My hearing loss prevented me from participating in any meaningful way in meetings, telephone conversations, or even normal day-to-day conversations.
By 2011, my left ear was at 40 percent and my right at 60 percent. I was laid off from my job in October 2011 with a decent severance package. The state in which I live is a “right-to-work” state which entitles employees or employers to end their employment without needing a specific reason.
In May of the following year I was enjoying dinner with my family when I suddenly experienced a very loud, high-pitched squealing in both ears. I was unable to hear anything but this noise for several minutes.
After the initial shock had passed, I realized my tinnitus was now exceptionally louder than it had been and, worse still, I could barely hear my wife and son speaking. I contacted the Veterans Administration and applied for disability benefits for my service connected problems.
I was eventually awarded disability benefits for 3 the PTSD and other conditions. The VA agreed that my hearing loss could have been caused by my service, but only awarded me a five percent level of disability as service connected.
They did have me take several audiology tests and awarded me a very nice pair of hearing aids including a lifetime supply of batteries and bluetooth-enabled media devices that permit me to hear the television and cellphone, and better carry on conversations.

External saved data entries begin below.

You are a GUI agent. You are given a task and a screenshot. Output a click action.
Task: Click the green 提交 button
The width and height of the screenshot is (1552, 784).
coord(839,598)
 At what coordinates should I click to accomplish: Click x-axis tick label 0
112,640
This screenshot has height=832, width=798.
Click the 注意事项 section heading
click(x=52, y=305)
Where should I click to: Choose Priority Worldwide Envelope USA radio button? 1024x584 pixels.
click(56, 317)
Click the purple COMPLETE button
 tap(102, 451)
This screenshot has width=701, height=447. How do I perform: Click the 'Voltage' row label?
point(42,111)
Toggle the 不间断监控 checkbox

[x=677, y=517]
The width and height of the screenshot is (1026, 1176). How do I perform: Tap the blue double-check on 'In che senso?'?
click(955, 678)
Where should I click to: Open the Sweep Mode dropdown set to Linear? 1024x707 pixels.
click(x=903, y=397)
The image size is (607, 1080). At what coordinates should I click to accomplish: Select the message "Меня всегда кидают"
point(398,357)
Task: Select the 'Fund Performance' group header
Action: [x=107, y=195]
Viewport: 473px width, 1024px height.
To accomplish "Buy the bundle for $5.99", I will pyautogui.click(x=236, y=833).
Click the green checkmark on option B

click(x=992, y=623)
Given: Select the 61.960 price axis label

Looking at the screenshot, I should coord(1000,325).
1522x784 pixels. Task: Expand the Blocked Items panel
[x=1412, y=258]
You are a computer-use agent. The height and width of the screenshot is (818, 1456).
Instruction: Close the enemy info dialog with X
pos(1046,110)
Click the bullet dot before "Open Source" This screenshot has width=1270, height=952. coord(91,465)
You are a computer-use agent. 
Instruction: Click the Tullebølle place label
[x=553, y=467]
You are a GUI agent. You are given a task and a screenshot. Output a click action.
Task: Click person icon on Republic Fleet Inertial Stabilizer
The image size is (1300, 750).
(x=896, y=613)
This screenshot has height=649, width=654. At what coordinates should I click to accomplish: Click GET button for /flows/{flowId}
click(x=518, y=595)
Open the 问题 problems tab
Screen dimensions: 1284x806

While my story is of the “bad news/good news”variety, I am afflicted with the tinnitus and very limited (4 percent left, 8 percent right) hearing ability. As one who had the gift of hearing for the majority of my life, I am thankful for that time.
My recent “sudden” hearing loss coupled with PTSD (depression, anxiety, and so on) makes life difficult but not impossible. I’m hopeful that one day medical science and technology will find a cure for tinnitus and for reversing hearing loss. I realize this is unlikely in my lifetime.
For the millions of people with hearing loss and tinnitus, and for the millions who will develop those conditions, it is paramount that hearing loss prevention become a part of a person’s education from infancy through adulthood.
Ed White is a hearing disabled former US Marine and retired graphic designer. He lives in Mechanicsville, MD, USA with his wife and two sons.